__WHAT IS EXPECTED__. The listing beneath should be written out in full, exactly as shown.
= Beginning of Section =
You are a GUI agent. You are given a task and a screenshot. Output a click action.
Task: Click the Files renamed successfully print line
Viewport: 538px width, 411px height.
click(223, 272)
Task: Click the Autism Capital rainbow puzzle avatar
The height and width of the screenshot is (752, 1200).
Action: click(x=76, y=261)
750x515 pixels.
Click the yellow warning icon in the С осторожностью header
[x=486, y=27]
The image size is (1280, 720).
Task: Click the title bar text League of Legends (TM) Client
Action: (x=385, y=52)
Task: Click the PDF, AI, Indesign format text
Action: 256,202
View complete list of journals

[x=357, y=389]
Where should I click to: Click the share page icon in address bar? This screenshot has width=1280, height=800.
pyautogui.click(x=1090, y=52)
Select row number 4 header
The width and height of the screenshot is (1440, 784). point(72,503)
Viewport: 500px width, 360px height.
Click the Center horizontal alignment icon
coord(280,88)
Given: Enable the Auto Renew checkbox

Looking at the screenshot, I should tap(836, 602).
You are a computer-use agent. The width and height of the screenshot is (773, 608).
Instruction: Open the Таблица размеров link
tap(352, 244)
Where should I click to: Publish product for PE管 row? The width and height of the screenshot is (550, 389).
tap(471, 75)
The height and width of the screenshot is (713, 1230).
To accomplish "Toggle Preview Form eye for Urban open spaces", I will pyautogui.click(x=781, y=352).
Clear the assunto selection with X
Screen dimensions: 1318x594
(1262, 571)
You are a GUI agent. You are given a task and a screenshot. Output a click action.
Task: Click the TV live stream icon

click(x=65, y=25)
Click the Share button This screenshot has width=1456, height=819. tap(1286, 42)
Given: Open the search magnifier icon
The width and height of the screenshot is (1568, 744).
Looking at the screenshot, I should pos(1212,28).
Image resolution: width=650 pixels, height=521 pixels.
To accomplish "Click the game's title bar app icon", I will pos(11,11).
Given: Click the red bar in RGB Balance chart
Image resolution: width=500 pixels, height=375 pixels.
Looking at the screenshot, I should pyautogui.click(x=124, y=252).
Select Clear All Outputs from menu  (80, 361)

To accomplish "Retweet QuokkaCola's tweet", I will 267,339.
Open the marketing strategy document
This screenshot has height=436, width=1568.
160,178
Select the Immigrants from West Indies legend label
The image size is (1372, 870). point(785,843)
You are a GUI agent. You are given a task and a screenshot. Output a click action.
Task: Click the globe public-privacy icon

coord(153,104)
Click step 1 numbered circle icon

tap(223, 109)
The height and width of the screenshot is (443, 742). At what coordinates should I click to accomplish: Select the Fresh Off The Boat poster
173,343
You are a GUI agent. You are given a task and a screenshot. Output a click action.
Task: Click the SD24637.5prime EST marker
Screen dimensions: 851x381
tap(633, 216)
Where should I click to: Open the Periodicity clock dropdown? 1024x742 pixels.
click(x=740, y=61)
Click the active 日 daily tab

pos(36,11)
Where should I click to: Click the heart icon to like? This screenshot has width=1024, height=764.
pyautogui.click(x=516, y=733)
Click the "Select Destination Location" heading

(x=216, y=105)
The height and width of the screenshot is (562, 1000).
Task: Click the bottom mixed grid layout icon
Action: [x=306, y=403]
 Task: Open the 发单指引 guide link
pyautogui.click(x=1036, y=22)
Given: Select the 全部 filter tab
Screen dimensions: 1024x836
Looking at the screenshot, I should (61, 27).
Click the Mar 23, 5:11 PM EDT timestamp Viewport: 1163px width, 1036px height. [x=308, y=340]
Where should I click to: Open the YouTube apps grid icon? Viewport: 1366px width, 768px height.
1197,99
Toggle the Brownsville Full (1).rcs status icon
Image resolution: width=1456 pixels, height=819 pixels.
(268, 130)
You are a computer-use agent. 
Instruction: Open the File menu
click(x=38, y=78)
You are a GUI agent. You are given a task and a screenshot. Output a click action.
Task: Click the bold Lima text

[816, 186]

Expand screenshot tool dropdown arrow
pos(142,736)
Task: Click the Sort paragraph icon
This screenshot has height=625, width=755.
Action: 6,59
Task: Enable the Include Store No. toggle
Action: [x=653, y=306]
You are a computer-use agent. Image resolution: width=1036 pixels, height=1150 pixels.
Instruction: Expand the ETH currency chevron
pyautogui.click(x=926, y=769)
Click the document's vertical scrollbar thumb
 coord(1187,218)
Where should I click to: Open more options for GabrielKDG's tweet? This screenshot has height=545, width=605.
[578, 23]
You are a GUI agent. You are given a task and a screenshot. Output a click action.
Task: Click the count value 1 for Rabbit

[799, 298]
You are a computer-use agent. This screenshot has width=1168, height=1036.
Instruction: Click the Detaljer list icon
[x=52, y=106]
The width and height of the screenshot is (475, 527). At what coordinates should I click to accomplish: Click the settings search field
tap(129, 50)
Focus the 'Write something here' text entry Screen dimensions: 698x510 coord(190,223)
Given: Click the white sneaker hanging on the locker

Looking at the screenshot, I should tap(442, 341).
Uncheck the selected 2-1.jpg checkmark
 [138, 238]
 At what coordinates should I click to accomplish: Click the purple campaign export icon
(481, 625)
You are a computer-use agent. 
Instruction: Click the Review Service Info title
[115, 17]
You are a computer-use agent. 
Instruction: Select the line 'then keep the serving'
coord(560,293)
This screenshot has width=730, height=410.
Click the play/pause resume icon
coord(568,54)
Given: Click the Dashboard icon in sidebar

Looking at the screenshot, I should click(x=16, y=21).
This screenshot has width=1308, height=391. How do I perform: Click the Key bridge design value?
= End of Section =
__RESPONSE BOX__.
You are a GUI agent. You are given a task and a screenshot. Output a click action.
Task: Click the Files renamed successfully print line
Viewport: 538px width, 411px height.
click(223, 272)
Task: Click the Autism Capital rainbow puzzle avatar
The height and width of the screenshot is (752, 1200).
Action: click(x=76, y=261)
750x515 pixels.
Click the yellow warning icon in the С осторожностью header
[x=486, y=27]
The image size is (1280, 720).
Task: Click the title bar text League of Legends (TM) Client
Action: (x=385, y=52)
Task: Click the PDF, AI, Indesign format text
Action: 256,202
View complete list of journals

[x=357, y=389]
Where should I click to: Click the share page icon in address bar? This screenshot has width=1280, height=800.
pyautogui.click(x=1090, y=52)
Select row number 4 header
The width and height of the screenshot is (1440, 784). point(72,503)
Viewport: 500px width, 360px height.
Click the Center horizontal alignment icon
coord(280,88)
Given: Enable the Auto Renew checkbox

Looking at the screenshot, I should tap(836, 602).
You are a computer-use agent. The width and height of the screenshot is (773, 608).
Instruction: Open the Таблица размеров link
tap(352, 244)
Where should I click to: Publish product for PE管 row? The width and height of the screenshot is (550, 389).
tap(471, 75)
The height and width of the screenshot is (713, 1230).
To accomplish "Toggle Preview Form eye for Urban open spaces", I will pyautogui.click(x=781, y=352).
Clear the assunto selection with X
Screen dimensions: 1318x594
(1262, 571)
You are a GUI agent. You are given a task and a screenshot. Output a click action.
Task: Click the TV live stream icon

click(x=65, y=25)
Click the Share button This screenshot has width=1456, height=819. tap(1286, 42)
Given: Open the search magnifier icon
The width and height of the screenshot is (1568, 744).
Looking at the screenshot, I should pos(1212,28).
Image resolution: width=650 pixels, height=521 pixels.
To accomplish "Click the game's title bar app icon", I will pos(11,11).
Given: Click the red bar in RGB Balance chart
Image resolution: width=500 pixels, height=375 pixels.
Looking at the screenshot, I should pyautogui.click(x=124, y=252).
Select Clear All Outputs from menu  (80, 361)

To accomplish "Retweet QuokkaCola's tweet", I will 267,339.
Open the marketing strategy document
This screenshot has height=436, width=1568.
160,178
Select the Immigrants from West Indies legend label
The image size is (1372, 870). point(785,843)
You are a GUI agent. You are given a task and a screenshot. Output a click action.
Task: Click the globe public-privacy icon

coord(153,104)
Click step 1 numbered circle icon

tap(223, 109)
The height and width of the screenshot is (443, 742). At what coordinates should I click to accomplish: Select the Fresh Off The Boat poster
173,343
You are a GUI agent. You are given a task and a screenshot. Output a click action.
Task: Click the SD24637.5prime EST marker
Screen dimensions: 851x381
tap(633, 216)
Where should I click to: Open the Periodicity clock dropdown? 1024x742 pixels.
click(x=740, y=61)
Click the active 日 daily tab

pos(36,11)
Where should I click to: Click the heart icon to like? This screenshot has width=1024, height=764.
pyautogui.click(x=516, y=733)
Click the "Select Destination Location" heading

(x=216, y=105)
The height and width of the screenshot is (562, 1000).
Task: Click the bottom mixed grid layout icon
Action: [x=306, y=403]
 Task: Open the 发单指引 guide link
pyautogui.click(x=1036, y=22)
Given: Select the 全部 filter tab
Screen dimensions: 1024x836
Looking at the screenshot, I should (61, 27).
Click the Mar 23, 5:11 PM EDT timestamp Viewport: 1163px width, 1036px height. [x=308, y=340]
Where should I click to: Open the YouTube apps grid icon? Viewport: 1366px width, 768px height.
1197,99
Toggle the Brownsville Full (1).rcs status icon
Image resolution: width=1456 pixels, height=819 pixels.
(268, 130)
You are a computer-use agent. 
Instruction: Open the File menu
click(x=38, y=78)
You are a GUI agent. You are given a task and a screenshot. Output a click action.
Task: Click the bold Lima text

[816, 186]

Expand screenshot tool dropdown arrow
pos(142,736)
Task: Click the Sort paragraph icon
This screenshot has height=625, width=755.
Action: 6,59
Task: Enable the Include Store No. toggle
Action: [x=653, y=306]
You are a computer-use agent. Image resolution: width=1036 pixels, height=1150 pixels.
Instruction: Expand the ETH currency chevron
pyautogui.click(x=926, y=769)
Click the document's vertical scrollbar thumb
 coord(1187,218)
Where should I click to: Open more options for GabrielKDG's tweet? This screenshot has height=545, width=605.
[578, 23]
You are a GUI agent. You are given a task and a screenshot. Output a click action.
Task: Click the count value 1 for Rabbit

[799, 298]
You are a computer-use agent. This screenshot has width=1168, height=1036.
Instruction: Click the Detaljer list icon
[x=52, y=106]
The width and height of the screenshot is (475, 527). At what coordinates should I click to accomplish: Click the settings search field
tap(129, 50)
Focus the 'Write something here' text entry Screen dimensions: 698x510 coord(190,223)
Given: Click the white sneaker hanging on the locker

Looking at the screenshot, I should tap(442, 341).
Uncheck the selected 2-1.jpg checkmark
 [138, 238]
 At what coordinates should I click to accomplish: Click the purple campaign export icon
(481, 625)
You are a computer-use agent. 
Instruction: Click the Review Service Info title
[115, 17]
You are a computer-use agent. 
Instruction: Select the line 'then keep the serving'
coord(560,293)
This screenshot has width=730, height=410.
Click the play/pause resume icon
coord(568,54)
Given: Click the Dashboard icon in sidebar

Looking at the screenshot, I should click(x=16, y=21).
This screenshot has width=1308, height=391. How do I perform: Click the Key bridge design value?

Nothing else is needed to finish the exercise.